Я писал ее тело. Я прочел ей четыре страницы сексуального предвидения, на которые она меня вдохновила. Она сказала:
— Ясное дело, это возбуждает. Но мне не понять: я девушка.
Я, как дурак, спросил почему.
— Не случилось. Художники, знаете ли, куда более абстрактны, чем о них думают. Но я обожаю видеть себя их глазами.
Я отложил листки, встал и обнял ее.
— Об этом мы не договаривались, — тихонько сказала она.
Я заметил, что это художникам нужна неподвижность, писатели же питаются движением.
— Я могу потанцевать, если хотите.
— Делайте, что вам хочется.
Она обхватила себя руками, напевая «Если твое имя меланхолия» Джо Дассена, томную и пронзительную мелодию. Я смотрел на нее.
Я воплотил ее хореографию во фразы. Она ударилась о шкаф. Я продезинфицировал ранку. Поцеловал ее. Через несколько секунд она ответила на поцелуй. Я почти не думал о Полине, занимаясь с ней любовью. Наших стонов не было слышно за отчаянным воем лабрадора, который перекрывали соседи, колотя в стены и потолок.

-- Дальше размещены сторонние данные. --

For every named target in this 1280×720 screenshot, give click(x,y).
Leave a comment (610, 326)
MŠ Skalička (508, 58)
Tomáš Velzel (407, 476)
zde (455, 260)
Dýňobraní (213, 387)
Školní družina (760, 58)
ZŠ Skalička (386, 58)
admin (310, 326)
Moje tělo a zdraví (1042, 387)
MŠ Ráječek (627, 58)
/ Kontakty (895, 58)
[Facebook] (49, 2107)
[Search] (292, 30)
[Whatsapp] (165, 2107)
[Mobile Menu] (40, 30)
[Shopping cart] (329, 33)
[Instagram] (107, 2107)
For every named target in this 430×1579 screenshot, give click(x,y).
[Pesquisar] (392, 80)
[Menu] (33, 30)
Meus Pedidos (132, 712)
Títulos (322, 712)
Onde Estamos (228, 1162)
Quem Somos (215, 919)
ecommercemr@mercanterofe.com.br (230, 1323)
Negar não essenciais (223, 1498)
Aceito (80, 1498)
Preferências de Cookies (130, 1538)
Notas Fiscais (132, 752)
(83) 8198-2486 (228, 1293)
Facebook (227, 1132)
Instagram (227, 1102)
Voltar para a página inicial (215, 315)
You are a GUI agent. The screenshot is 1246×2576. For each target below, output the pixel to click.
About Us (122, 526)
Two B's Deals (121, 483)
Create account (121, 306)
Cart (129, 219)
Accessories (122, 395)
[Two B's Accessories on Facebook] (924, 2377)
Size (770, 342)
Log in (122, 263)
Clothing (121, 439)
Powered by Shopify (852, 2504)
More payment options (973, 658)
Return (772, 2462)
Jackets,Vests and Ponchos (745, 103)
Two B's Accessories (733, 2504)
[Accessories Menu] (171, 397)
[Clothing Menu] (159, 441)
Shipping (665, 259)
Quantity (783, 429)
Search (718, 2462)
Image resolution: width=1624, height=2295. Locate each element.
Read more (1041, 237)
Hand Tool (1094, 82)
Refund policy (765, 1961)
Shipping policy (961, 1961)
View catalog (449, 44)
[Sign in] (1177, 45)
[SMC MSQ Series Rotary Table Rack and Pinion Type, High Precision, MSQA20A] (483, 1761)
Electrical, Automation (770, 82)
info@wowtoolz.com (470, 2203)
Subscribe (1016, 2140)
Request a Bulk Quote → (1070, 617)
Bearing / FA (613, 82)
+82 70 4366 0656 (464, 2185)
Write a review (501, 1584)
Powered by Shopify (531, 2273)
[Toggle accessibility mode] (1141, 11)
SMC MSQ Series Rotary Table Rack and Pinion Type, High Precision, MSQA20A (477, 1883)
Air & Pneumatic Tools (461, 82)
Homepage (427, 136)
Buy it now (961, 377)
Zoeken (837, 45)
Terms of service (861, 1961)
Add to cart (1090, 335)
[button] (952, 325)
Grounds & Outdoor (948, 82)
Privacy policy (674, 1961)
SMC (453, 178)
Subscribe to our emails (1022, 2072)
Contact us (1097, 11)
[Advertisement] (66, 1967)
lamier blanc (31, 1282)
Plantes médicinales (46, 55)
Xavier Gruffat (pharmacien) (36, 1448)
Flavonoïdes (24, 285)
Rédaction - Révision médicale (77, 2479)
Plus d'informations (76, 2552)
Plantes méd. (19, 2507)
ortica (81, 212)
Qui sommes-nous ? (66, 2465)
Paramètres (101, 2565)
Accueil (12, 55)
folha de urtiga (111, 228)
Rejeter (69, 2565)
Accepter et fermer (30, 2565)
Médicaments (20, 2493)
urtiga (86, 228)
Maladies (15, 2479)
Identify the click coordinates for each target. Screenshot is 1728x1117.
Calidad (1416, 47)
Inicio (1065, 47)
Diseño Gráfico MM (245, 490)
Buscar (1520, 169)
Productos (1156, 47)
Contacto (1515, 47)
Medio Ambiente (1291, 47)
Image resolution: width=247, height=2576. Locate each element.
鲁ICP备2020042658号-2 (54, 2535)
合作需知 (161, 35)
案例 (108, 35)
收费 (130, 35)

Она взяла с меня только за полчаса позирования.
* * *Помимо проблем звукоизоляции, моя комнатушка была слишком мала для Луизы и ее собаки. Через неделю я съехал и поселился в ее двухкомнатной квартире на вилле Леандр, в дивном забытом тупичке на самой вершине Монмартра. Наши окна, затененные кустами сирени, освещали мягким светом лучшую осень в моей жизни. Мы расставались на рассвете после почти бессонных ночей, и у нас был целый день впереди, чтобы наши тела вновь набрались сил. Я отправлялся настилать ковры, она позировала, и мы встречались в сумерках, смывая под душем взгляды других мужчин с ее тела и следы клея с моей кожи. Это было похоже на счастье. Я даже почти заскучал.